342. В то же время следует признать, что предложение «Пусть / будет свет», или, что то же самое, «/ есть свет», где / никаким иным образом не определяется, представляет собой только утверждение относительно непостоянной идеи, значительно менее развитое, нежели предложение «Гамлет был сумасшедшим», которое связывается с великим произведением, более прочным, чем бронза. Устраним из любого предложения его квантифицирующие знаки, и останется именно такое неразвитое выражение. Удалим квантор из предложения «Все люди смертны», или, что то же самое, «Любое нечто или не является человеком, или является смертным», и получим «X или не человек, или смертен». Удалим квантор из предложения «Все" имеет какую-то причину», или, что то же самое, «Пусть А — что угодно; тогда существует нечто, В, такое, что В является причиной А», и получится «В является причиной А». Такие рудиментарные утверждения — утверждения по форме, но лишенные субстанции, — в точности выражают-значение логических терминов. В этом смысле мы можем сказать, что в каждом предложении столько терминов, сколько в нем квалифицируемых субъектов. Иной характер имеют единичные субъекты. Каждый термин является единичным, но неопределенным. В соответствии с характером своего предиката он может быть утвердительным или отрицательным.

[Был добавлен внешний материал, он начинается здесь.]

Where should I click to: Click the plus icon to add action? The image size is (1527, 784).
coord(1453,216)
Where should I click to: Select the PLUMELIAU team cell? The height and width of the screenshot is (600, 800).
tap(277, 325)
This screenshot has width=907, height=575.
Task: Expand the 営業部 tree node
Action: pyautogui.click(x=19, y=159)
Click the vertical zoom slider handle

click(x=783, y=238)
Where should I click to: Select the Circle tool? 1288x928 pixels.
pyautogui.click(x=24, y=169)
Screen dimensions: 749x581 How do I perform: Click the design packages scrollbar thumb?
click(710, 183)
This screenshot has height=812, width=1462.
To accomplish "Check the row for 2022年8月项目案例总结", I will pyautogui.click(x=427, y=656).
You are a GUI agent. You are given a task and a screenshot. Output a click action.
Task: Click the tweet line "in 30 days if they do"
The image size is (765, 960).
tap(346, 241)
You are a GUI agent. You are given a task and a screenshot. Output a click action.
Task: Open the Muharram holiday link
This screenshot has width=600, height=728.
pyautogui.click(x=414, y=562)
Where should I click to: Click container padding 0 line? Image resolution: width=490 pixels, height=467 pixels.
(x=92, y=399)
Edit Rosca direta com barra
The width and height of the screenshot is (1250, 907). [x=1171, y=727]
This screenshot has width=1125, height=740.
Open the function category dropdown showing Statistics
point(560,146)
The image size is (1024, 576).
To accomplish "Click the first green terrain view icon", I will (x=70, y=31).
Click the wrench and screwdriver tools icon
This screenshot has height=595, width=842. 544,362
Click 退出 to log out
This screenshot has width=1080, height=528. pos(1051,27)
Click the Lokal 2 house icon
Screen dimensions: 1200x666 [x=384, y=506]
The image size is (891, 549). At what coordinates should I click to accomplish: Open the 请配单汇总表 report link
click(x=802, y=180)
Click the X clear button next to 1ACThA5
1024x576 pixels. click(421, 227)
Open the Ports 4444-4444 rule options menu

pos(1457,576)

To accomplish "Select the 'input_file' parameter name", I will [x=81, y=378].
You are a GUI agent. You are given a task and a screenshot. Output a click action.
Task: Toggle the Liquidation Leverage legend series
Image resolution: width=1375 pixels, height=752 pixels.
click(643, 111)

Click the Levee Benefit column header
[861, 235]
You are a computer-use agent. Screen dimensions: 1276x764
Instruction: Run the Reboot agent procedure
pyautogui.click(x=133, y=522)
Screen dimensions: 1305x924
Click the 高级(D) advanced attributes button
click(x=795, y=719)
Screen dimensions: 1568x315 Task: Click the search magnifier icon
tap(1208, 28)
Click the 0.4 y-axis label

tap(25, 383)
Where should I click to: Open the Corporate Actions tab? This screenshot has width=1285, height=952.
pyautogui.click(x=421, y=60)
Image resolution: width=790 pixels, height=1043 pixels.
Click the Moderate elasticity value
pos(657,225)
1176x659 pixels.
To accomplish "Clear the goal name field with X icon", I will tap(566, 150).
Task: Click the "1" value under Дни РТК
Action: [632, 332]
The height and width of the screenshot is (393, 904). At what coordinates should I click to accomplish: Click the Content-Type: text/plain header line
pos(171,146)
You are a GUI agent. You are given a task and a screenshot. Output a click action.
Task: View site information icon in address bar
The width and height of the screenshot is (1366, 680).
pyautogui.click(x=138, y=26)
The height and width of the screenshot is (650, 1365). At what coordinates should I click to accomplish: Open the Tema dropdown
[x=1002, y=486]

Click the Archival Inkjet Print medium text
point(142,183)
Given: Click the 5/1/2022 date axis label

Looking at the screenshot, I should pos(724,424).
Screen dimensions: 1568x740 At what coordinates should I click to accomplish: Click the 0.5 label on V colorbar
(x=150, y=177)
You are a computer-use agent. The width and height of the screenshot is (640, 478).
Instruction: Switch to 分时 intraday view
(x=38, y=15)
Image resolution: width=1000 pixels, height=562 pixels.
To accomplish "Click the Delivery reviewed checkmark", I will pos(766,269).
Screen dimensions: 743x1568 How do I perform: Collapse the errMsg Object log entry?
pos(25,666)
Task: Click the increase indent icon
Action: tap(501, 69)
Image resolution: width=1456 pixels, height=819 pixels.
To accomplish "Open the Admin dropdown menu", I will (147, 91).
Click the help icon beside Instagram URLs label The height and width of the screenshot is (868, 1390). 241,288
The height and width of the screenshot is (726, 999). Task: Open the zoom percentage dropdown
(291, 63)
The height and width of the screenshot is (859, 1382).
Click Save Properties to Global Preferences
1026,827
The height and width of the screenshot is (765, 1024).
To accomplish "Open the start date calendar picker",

343. Связка отличается от субъектов и предиката тем, что она чисто формальна и не имеет никакого специального содержания или сложности. Несомненно, это потому, что мы предпочитаем провести границы между различными частями предложения таким образом, чтобы для связки не осталось никакого содержания; но ведь есть веские доводы для того, чтобы провести эти границы именно так.